Dataset entries
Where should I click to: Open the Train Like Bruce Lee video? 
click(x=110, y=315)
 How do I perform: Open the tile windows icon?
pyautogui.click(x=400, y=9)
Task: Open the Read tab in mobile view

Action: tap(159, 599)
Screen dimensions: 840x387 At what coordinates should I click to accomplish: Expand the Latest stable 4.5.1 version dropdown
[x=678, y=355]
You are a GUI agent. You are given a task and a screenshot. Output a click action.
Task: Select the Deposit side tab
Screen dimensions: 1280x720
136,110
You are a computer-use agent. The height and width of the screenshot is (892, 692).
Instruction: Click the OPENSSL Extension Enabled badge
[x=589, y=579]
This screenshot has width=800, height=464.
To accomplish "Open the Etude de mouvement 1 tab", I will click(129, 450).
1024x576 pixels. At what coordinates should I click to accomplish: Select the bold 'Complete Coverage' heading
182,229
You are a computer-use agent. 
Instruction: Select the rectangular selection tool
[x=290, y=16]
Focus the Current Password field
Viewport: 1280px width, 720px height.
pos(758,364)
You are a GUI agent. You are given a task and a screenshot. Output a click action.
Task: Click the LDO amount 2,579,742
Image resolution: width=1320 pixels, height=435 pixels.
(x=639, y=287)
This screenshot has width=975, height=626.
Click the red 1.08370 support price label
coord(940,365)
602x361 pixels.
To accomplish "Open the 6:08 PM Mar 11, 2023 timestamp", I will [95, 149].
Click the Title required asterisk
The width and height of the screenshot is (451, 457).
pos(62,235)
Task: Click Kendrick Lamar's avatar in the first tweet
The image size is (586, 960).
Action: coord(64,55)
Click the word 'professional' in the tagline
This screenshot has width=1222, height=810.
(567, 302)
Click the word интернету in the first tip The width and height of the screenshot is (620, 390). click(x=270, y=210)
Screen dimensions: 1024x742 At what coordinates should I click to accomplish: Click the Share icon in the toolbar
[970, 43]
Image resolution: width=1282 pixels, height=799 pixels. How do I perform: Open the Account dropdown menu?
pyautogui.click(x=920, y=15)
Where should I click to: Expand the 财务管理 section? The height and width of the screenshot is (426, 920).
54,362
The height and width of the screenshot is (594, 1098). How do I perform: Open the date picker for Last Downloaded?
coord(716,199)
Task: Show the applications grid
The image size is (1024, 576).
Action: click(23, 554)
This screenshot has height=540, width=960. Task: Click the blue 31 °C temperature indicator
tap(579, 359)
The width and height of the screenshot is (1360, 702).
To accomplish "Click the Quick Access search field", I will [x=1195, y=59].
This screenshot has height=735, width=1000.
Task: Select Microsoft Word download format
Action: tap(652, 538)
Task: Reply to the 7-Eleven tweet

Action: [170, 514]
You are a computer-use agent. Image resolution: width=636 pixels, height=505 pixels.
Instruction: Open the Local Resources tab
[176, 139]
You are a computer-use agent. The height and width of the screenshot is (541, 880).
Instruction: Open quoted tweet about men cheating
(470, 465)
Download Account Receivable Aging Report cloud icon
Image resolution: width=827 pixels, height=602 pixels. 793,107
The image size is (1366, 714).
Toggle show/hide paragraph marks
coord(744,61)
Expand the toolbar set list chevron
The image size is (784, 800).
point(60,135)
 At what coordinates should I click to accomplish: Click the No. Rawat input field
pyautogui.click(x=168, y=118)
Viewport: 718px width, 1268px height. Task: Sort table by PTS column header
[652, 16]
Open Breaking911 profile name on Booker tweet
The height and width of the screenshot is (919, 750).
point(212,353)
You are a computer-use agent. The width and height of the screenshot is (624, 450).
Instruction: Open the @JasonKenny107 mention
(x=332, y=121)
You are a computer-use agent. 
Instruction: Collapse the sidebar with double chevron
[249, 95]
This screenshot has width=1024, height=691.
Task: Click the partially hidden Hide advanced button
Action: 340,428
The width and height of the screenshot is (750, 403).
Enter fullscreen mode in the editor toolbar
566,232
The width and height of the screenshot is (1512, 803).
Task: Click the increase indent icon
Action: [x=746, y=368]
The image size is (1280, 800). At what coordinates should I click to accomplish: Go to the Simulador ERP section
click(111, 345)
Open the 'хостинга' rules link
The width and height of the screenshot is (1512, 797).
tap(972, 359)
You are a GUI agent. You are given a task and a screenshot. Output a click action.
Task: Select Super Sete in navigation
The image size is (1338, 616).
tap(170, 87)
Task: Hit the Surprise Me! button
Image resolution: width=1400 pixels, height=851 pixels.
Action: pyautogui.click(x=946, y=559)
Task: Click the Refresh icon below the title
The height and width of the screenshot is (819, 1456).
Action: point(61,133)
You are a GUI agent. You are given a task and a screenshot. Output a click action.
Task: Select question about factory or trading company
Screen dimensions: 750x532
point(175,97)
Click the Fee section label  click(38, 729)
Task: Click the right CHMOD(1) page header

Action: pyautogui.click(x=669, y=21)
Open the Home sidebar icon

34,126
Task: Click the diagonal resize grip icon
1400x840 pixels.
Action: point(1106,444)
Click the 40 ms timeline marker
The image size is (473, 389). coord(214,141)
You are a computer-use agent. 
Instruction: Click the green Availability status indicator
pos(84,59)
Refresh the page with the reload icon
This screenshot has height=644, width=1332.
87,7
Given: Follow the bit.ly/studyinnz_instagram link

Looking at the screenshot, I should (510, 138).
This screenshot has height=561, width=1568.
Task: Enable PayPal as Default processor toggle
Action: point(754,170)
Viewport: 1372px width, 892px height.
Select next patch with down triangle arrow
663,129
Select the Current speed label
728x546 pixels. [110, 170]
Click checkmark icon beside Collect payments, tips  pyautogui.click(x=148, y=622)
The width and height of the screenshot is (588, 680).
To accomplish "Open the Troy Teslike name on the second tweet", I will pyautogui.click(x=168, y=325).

Exercise objective>
From the data above, reproduce word for word the lines running from the line with "The width and height of the screenshot is (750, 403)." to the line with "Task: Click the diagonal resize grip icon", ends included.

Problem solution>
The width and height of the screenshot is (750, 403).
Enter fullscreen mode in the editor toolbar
566,232
The width and height of the screenshot is (1512, 803).
Task: Click the increase indent icon
Action: [x=746, y=368]
The image size is (1280, 800). At what coordinates should I click to accomplish: Go to the Simulador ERP section
click(111, 345)
Open the 'хостинга' rules link
The width and height of the screenshot is (1512, 797).
tap(972, 359)
You are a GUI agent. You are given a task and a screenshot. Output a click action.
Task: Select Super Sete in navigation
The image size is (1338, 616).
tap(170, 87)
Task: Hit the Surprise Me! button
Image resolution: width=1400 pixels, height=851 pixels.
Action: pyautogui.click(x=946, y=559)
Task: Click the Refresh icon below the title
The height and width of the screenshot is (819, 1456).
Action: point(61,133)
You are a GUI agent. You are given a task and a screenshot. Output a click action.
Task: Select question about factory or trading company
Screen dimensions: 750x532
point(175,97)
Click the Fee section label  click(38, 729)
Task: Click the right CHMOD(1) page header

Action: pyautogui.click(x=669, y=21)
Open the Home sidebar icon

34,126
Task: Click the diagonal resize grip icon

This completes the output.